* _Aim of the task_: Copy the rows from the line containing "Click the Configuración" down to the line containing "Viewport: 1352px width, 896px", both included, without changing anything.

——

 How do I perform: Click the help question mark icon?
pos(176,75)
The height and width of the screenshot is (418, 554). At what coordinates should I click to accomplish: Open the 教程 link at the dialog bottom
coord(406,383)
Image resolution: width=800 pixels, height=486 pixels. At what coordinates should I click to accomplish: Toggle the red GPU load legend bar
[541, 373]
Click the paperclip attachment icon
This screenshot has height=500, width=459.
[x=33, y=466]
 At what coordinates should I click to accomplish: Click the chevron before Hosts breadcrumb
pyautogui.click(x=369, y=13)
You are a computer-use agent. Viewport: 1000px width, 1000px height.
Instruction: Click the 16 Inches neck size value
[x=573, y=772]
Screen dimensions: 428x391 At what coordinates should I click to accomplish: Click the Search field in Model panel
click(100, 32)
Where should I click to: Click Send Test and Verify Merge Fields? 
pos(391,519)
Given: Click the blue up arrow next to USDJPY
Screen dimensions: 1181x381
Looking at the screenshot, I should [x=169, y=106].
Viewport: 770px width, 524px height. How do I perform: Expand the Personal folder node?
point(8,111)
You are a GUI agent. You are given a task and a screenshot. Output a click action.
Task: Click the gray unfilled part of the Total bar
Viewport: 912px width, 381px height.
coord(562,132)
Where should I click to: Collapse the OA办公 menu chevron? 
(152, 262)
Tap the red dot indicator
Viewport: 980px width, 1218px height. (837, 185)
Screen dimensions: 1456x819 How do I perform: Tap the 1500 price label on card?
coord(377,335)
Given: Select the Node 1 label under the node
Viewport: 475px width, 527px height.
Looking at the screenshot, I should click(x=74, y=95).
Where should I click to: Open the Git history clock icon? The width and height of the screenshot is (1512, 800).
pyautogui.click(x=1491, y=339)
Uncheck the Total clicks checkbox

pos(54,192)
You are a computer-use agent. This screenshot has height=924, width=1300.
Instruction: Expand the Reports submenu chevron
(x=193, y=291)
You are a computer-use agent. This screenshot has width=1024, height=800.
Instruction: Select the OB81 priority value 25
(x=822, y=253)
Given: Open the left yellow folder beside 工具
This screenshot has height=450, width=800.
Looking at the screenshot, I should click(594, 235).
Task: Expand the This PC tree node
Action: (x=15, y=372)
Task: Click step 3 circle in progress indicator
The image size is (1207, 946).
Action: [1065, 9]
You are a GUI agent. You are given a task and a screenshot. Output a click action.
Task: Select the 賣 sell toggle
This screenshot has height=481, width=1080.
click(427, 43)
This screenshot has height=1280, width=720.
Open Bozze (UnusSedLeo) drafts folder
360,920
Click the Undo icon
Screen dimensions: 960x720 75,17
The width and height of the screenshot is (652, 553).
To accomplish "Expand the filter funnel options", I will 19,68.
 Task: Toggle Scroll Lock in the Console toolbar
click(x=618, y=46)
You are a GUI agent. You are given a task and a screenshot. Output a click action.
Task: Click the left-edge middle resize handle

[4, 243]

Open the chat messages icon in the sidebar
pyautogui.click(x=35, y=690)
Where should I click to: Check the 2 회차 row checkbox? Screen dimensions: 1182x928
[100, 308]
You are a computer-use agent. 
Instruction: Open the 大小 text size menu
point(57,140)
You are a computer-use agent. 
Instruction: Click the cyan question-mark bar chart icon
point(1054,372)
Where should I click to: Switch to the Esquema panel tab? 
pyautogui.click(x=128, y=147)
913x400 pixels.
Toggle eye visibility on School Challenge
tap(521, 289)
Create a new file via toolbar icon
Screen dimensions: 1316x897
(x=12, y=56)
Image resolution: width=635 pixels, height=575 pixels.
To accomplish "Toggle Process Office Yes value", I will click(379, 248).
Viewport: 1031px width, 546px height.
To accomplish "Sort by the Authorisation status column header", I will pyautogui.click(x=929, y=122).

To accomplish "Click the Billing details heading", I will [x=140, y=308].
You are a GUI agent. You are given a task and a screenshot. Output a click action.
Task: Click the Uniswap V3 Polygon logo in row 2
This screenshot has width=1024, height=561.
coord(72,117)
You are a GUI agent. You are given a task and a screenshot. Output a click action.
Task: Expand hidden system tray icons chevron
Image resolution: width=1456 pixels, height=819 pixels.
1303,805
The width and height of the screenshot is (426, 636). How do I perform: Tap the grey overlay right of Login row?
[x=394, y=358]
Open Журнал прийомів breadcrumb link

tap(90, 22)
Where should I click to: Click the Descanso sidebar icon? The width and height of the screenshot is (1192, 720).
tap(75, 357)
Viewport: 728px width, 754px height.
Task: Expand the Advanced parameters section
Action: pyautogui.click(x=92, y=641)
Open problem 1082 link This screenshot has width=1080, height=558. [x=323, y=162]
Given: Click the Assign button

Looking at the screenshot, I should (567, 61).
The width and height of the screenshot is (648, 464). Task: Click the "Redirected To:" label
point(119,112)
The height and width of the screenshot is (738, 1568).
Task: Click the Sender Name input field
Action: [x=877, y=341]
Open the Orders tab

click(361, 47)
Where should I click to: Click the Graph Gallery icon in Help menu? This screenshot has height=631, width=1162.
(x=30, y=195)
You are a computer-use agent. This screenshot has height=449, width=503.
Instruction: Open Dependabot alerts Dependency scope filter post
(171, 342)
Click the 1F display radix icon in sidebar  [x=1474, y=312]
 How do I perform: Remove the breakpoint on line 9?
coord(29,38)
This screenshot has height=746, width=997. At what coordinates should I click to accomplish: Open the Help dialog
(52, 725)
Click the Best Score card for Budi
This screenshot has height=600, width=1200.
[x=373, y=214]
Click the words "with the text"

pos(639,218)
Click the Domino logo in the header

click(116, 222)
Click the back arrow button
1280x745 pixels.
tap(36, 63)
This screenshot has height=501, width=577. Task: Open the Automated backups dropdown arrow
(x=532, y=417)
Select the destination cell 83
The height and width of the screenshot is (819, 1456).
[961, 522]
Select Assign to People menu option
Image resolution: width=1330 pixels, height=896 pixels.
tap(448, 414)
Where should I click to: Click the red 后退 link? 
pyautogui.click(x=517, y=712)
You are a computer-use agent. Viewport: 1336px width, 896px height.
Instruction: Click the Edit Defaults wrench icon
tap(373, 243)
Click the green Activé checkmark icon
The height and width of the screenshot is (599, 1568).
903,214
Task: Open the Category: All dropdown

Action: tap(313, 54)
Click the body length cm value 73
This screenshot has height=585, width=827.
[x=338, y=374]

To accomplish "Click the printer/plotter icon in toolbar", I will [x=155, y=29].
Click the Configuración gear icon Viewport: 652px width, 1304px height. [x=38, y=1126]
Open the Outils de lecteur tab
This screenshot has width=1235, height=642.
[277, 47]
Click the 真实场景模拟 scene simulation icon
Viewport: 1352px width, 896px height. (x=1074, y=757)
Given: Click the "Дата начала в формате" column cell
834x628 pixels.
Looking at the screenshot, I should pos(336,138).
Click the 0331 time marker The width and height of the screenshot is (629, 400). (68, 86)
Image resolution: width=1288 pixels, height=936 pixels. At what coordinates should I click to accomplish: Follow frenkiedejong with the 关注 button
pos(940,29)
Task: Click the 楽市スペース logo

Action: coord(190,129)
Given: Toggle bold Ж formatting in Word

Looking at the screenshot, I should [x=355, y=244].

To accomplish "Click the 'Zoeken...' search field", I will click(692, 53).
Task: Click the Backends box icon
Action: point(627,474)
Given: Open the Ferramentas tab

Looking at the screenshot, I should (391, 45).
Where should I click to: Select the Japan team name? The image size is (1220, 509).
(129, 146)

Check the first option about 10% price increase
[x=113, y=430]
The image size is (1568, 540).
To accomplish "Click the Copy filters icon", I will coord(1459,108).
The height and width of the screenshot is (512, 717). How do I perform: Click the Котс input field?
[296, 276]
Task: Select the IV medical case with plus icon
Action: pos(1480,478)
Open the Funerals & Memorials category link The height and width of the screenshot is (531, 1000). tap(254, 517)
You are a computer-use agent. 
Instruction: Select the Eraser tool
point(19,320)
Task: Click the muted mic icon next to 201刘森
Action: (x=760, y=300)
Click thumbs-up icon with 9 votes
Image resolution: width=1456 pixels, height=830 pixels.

——

* _Response to the task_:
Click the Configuración gear icon Viewport: 652px width, 1304px height. [x=38, y=1126]
Open the Outils de lecteur tab
This screenshot has width=1235, height=642.
[277, 47]
Click the 真实场景模拟 scene simulation icon
Viewport: 1352px width, 896px height. (x=1074, y=757)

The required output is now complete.